Of the records that follow, copy only the lines from the line containing "Bilton Truth (330, 178)" to the line containing "StraightTalk (481, 277)", both included, exactly as written.

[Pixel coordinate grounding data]
────────────────────────────────────────
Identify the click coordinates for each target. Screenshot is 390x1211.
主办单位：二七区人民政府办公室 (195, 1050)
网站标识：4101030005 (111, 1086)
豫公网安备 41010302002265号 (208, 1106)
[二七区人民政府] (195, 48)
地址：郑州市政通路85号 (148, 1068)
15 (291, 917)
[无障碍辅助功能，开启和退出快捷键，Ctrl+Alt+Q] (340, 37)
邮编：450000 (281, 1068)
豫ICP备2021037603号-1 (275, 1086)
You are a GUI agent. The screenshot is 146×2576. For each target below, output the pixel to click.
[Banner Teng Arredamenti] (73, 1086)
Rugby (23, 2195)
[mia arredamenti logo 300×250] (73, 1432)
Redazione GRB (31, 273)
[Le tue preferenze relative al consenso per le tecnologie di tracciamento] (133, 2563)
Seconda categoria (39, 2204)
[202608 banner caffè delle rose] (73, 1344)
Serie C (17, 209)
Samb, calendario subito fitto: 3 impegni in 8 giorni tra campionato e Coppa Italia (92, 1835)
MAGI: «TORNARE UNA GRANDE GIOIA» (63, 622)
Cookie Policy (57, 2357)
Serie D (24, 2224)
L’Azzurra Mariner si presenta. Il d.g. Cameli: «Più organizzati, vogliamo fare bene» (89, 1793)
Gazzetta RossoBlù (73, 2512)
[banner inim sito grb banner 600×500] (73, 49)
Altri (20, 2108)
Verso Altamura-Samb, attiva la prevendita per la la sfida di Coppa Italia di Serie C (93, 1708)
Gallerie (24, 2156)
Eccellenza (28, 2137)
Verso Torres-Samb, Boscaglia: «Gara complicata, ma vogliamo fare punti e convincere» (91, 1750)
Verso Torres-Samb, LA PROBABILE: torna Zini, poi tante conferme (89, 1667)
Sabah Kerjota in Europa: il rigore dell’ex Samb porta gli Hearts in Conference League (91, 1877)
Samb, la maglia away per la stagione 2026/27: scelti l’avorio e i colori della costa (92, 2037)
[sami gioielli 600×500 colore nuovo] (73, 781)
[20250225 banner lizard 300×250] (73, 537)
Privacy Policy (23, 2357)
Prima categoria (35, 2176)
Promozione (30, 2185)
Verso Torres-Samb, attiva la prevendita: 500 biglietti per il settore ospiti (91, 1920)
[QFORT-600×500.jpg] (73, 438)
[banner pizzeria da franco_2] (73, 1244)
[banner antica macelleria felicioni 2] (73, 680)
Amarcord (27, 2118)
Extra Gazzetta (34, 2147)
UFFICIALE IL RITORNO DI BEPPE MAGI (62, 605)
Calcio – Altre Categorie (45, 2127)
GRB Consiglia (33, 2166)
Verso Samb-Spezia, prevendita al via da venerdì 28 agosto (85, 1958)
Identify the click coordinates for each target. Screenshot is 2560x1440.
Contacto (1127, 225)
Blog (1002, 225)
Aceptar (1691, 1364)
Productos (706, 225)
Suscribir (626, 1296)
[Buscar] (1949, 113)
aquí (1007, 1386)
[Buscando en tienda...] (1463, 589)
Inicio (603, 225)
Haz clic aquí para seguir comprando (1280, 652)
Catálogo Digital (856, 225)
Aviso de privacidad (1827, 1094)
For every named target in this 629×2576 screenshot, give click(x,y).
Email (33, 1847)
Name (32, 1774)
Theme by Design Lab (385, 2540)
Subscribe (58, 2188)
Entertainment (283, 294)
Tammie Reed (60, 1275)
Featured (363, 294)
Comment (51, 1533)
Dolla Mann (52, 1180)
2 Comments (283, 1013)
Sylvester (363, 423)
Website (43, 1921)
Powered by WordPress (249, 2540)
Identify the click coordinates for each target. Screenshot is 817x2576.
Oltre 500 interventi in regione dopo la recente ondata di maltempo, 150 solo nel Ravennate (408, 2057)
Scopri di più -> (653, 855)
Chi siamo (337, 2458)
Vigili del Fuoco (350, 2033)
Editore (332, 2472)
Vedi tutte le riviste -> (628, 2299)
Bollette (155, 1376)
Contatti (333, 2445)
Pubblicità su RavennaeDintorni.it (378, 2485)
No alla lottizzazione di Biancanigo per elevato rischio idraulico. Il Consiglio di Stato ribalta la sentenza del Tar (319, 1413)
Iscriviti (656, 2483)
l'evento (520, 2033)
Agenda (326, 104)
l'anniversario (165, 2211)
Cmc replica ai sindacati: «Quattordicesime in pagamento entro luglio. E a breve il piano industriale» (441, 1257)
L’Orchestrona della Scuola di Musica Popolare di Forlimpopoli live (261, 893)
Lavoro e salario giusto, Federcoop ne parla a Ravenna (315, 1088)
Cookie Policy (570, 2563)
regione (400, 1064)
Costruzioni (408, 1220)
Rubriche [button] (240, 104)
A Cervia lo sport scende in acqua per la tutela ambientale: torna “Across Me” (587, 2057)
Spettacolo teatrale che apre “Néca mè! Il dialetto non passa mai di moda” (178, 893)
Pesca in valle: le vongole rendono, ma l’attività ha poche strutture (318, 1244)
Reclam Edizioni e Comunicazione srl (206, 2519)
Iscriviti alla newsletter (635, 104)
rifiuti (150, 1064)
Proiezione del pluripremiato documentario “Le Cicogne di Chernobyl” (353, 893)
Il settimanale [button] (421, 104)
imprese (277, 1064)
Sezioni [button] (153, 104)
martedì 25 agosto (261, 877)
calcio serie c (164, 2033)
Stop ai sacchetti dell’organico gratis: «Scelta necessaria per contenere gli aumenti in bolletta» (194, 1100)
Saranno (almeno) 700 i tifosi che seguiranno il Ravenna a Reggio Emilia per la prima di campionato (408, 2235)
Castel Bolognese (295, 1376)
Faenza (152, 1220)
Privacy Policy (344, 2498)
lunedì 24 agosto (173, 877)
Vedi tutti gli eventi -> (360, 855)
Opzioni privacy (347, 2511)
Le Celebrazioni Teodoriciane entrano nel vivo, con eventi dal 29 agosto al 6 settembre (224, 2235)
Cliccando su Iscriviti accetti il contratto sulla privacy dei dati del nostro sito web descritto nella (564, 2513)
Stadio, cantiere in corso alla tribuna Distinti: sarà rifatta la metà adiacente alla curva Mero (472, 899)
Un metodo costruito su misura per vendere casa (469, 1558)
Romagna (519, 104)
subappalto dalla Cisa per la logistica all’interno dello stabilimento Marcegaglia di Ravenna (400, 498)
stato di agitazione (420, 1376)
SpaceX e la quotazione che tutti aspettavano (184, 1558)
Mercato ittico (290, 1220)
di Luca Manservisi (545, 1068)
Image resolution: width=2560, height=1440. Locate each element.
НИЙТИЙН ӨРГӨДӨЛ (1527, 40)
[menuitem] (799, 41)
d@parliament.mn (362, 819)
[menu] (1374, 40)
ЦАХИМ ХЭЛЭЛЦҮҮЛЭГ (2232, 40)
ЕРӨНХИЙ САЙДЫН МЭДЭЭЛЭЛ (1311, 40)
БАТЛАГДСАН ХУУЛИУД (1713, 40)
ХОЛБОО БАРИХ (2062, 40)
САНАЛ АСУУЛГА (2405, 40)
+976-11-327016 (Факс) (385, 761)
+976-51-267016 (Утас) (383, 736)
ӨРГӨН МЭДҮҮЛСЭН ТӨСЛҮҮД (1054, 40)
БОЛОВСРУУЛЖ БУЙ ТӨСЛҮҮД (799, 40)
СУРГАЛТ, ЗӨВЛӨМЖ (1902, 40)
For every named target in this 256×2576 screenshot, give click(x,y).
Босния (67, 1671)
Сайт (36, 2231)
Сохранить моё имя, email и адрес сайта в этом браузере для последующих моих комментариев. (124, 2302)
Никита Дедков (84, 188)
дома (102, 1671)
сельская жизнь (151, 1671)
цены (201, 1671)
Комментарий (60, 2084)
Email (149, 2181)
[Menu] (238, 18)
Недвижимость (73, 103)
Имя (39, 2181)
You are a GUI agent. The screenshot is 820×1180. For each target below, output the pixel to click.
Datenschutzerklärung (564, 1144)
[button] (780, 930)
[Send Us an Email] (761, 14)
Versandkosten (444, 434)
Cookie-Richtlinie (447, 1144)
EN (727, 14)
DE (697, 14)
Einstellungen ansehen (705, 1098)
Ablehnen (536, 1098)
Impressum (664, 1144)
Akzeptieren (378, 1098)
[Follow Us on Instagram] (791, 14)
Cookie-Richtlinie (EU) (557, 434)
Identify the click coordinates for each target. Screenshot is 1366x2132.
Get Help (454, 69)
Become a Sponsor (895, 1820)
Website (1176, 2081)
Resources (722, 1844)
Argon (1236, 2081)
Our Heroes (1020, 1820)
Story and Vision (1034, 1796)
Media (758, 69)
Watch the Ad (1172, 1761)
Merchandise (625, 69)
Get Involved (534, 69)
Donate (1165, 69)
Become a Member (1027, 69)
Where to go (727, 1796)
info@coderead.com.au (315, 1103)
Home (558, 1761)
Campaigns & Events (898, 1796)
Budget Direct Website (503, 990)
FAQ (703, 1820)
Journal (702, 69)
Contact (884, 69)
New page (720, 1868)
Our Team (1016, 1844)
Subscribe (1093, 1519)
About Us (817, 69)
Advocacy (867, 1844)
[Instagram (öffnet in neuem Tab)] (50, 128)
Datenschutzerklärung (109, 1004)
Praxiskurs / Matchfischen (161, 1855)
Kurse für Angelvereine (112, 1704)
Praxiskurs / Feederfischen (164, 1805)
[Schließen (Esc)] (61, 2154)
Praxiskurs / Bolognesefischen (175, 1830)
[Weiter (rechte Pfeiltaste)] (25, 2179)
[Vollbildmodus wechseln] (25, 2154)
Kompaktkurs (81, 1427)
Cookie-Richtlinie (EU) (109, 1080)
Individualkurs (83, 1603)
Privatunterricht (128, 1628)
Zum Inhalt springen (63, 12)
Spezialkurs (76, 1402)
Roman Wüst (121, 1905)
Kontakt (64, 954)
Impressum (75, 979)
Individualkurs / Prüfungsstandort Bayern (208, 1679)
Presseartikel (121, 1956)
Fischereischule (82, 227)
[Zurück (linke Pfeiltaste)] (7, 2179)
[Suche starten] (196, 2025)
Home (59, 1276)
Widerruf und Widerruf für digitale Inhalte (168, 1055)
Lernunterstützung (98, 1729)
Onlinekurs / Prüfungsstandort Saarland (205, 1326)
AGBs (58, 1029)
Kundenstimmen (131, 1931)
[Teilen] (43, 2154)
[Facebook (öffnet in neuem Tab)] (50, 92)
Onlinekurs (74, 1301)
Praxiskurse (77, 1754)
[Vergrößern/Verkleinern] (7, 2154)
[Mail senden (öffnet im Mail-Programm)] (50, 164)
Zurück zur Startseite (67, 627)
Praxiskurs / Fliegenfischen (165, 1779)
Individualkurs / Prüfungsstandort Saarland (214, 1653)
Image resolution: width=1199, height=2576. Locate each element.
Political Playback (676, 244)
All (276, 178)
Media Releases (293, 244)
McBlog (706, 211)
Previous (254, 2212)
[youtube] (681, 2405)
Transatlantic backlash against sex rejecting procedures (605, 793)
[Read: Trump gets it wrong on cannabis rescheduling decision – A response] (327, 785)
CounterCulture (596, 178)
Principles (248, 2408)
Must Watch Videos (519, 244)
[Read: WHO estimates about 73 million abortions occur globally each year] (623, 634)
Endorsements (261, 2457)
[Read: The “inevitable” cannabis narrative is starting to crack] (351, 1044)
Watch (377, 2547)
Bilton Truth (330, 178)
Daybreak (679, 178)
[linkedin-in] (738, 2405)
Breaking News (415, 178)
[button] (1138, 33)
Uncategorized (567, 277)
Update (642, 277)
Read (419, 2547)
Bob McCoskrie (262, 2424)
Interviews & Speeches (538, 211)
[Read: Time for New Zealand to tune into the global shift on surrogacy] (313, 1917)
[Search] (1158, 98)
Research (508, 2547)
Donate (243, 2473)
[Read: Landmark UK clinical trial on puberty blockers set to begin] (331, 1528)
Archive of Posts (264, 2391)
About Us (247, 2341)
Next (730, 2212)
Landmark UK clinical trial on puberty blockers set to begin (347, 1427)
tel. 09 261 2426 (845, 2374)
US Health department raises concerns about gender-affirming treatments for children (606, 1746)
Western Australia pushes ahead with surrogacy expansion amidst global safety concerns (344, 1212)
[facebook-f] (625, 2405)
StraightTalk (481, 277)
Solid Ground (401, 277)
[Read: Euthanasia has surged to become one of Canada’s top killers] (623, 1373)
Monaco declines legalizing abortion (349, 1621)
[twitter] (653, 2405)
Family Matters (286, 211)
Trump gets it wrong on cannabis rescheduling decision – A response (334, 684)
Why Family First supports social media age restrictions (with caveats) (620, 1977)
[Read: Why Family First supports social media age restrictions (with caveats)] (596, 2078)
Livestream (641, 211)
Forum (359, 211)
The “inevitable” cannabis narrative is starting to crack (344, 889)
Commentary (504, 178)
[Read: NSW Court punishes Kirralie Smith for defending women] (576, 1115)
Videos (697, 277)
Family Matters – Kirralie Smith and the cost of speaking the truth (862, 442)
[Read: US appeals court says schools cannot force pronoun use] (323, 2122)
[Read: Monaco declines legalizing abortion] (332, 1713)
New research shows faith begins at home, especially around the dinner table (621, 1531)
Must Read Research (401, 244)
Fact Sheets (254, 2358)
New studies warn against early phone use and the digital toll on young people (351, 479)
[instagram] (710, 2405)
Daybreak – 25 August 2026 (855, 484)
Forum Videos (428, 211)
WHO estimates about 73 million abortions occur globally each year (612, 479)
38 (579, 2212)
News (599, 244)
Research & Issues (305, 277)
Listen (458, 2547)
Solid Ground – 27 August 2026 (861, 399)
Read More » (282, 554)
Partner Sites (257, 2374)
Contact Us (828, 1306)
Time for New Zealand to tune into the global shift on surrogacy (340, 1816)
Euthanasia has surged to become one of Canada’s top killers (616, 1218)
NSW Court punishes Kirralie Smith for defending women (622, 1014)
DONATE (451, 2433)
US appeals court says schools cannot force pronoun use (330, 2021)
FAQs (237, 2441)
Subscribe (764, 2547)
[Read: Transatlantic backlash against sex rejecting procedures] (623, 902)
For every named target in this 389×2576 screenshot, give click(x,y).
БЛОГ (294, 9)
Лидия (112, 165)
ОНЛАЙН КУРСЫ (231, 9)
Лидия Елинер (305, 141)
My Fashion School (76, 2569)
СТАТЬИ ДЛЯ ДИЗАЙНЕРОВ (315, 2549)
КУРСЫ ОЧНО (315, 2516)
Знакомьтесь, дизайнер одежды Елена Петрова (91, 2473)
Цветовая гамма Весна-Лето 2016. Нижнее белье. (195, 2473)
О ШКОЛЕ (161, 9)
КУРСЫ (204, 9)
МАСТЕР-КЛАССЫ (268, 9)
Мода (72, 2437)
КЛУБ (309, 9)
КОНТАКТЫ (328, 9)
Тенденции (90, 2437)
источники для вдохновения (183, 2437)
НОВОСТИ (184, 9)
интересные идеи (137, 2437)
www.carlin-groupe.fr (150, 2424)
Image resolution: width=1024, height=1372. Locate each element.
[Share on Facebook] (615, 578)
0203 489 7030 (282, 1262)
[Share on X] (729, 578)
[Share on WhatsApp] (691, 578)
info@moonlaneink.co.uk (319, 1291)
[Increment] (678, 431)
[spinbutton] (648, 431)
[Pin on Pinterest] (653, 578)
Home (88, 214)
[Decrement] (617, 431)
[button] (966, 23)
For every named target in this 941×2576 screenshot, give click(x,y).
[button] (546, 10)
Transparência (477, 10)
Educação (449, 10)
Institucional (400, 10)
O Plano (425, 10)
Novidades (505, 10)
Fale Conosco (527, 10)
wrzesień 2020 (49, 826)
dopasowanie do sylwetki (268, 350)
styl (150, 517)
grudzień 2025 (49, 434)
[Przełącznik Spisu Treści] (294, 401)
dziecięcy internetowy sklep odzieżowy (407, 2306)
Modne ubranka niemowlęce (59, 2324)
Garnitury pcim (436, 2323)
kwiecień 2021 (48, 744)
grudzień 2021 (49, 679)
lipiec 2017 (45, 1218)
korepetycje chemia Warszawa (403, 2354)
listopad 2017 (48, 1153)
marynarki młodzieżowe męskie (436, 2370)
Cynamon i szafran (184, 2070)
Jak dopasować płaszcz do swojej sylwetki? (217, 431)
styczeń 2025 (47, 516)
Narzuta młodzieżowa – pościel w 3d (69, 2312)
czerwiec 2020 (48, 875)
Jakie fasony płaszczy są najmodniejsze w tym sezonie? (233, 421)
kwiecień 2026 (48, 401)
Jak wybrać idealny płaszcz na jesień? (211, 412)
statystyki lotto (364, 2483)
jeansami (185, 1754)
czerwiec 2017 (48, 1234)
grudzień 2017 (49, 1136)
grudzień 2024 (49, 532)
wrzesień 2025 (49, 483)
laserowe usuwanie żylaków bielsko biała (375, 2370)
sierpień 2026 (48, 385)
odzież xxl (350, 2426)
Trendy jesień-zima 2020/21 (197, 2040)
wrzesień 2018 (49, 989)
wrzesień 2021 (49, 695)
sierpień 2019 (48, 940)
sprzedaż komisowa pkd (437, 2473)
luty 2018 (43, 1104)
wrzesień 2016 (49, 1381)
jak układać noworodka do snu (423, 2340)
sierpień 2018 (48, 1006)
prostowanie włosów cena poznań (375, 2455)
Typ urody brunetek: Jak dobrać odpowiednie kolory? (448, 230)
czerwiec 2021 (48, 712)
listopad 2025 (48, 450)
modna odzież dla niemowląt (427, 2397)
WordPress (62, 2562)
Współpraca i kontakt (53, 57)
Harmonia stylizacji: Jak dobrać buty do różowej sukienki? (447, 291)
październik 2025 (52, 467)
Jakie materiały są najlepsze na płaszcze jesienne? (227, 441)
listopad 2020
────────────────────────────────────────
> TASK OUTPUT:
Bilton Truth (330, 178)
Daybreak (679, 178)
[linkedin-in] (738, 2405)
Breaking News (415, 178)
[button] (1138, 33)
Uncategorized (567, 277)
Update (642, 277)
Read (419, 2547)
Bob McCoskrie (262, 2424)
Interviews & Speeches (538, 211)
[Read: Time for New Zealand to tune into the global shift on surrogacy] (313, 1917)
[Search] (1158, 98)
Research (508, 2547)
Donate (243, 2473)
[Read: Landmark UK clinical trial on puberty blockers set to begin] (331, 1528)
Archive of Posts (264, 2391)
About Us (247, 2341)
Next (730, 2212)
Landmark UK clinical trial on puberty blockers set to begin (347, 1427)
tel. 09 261 2426 (845, 2374)
US Health department raises concerns about gender-affirming treatments for children (606, 1746)
Western Australia pushes ahead with surrogacy expansion amidst global safety concerns (344, 1212)
[facebook-f] (625, 2405)
StraightTalk (481, 277)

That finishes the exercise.